Opened 9 months ago

Closed 8 months ago

#2758 closed help (fixed)

Rose gui not working on xcs

Reported by: ChrisWells Owned by: um_support
Component: Rose/Cylc Keywords:
Cc: Platform: Monsoon2
UM Version:

Description

Hi,

As exvmsrose will be retired on 12 February, I tried using it on xcs. But when I try and copy a suite I get the attached error. Copying still works on exvmsrose.

Do you know what this error means?

Cheers,
Chris

Attachments (1)

Rose.png (305.8 KB) - added by ChrisWells 9 months ago.

Download all attachments as: .zip

Change History (40)

Changed 9 months ago by ChrisWells

comment:1 Changed 9 months ago by dcase

Chris,
the error isn't attached, but it's almost certainly because XCS is being patched at the moment.

The message from the Yammer group is:

"Announcement: Patching XCS starting 04:00 Wednesday 6th - 11:00 Thursday 7th February 2019

We will be patching XCS and its associated Lustre file-systems with the latest updates available from Cray. This will result in an extended outage to both Monsoon and NEXCS.

Starting at 0400 local all user work will be drained. At 0800 local access to the systems will be made unavailable and patching will begin.

The scale of the patching is extensive. We will return the machine to service as soon as possible, but the system may be unavailable until the next morning. Keep an eye on this Yammer group for updates. XCE and XCF will be available as usual."

I think it should be working again now though, so please try again.

Dave

comment:2 Changed 9 months ago by ChrisWells

Hi Dave,

I think I attached it just now, rose.png? This error was only this morning, after this post on Yammer:

"just to let you know that the XCS machine is now back and accepting work again. If you notice any problems, please report them."

I'm still getting the error if I try now.

Cheers,
Chris

comment:3 Changed 9 months ago by dcase

Ah yes. Sorry.

These instructions will help: you want the bit about caching the MOSRS password:
https://collab.metoffice.gov.uk/twiki/bin/view/Support/RetirementOfRoseCylcVMs

comment:4 Changed 9 months ago by ChrisWells

Hi Dave,

No worries, thanks for the link - I've done that and it works now.

Cheers,
Chris

comment:5 Changed 9 months ago by dcase

  • Resolution set to fixed
  • Status changed from new to closed

comment:6 Changed 9 months ago by ChrisWells

Hi Dave,

Sorry, I'm still having issues. I tried to run a suite (u-bf458) and it just opens the gcylc window with "stopped with 'submit-failed'" with nothing running.
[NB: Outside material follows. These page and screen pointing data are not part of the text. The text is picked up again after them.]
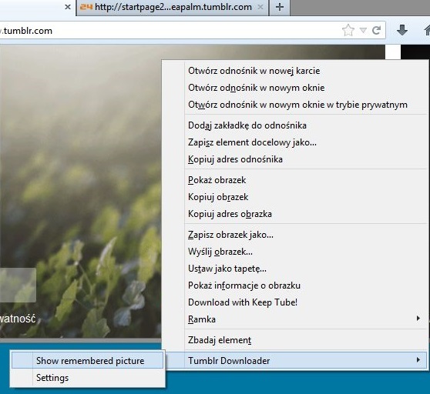Reload the page with refresh icon
The height and width of the screenshot is (394, 430).
click(x=377, y=30)
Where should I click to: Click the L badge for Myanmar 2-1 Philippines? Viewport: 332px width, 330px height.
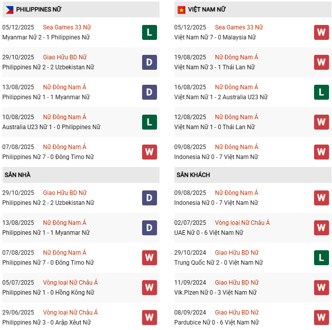(x=150, y=32)
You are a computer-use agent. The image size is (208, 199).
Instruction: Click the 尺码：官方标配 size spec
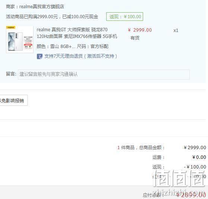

Also 2 suites I had running already (u-bf240, u-bf244) give me this error when I try and gcylc them (from xcs or exvmsrose):

Warning: cylc version mismatch!

Suite running with u'7.7.2'.
gcylc at '7.8.1'.

and both suites have paused their running. When I have the gcylc windows open, the message

/usr/lib64/python2.6/site-packages/requests/packages/urllib3/connection.py:337: SubjectAltNameWarning: Certificate for exvmscylc.monsoon-metoffice.co.uk has no `subjectAltName`, falling back to check for a `commonName` for now. This feature is being removed by major browsers and deprecated by RFC 2818. (See https://github.com/shazow/urllib3/issues/497 for details.)
  SubjectAltNameWarning

continually prints, only in xcs (not in exvmsrose).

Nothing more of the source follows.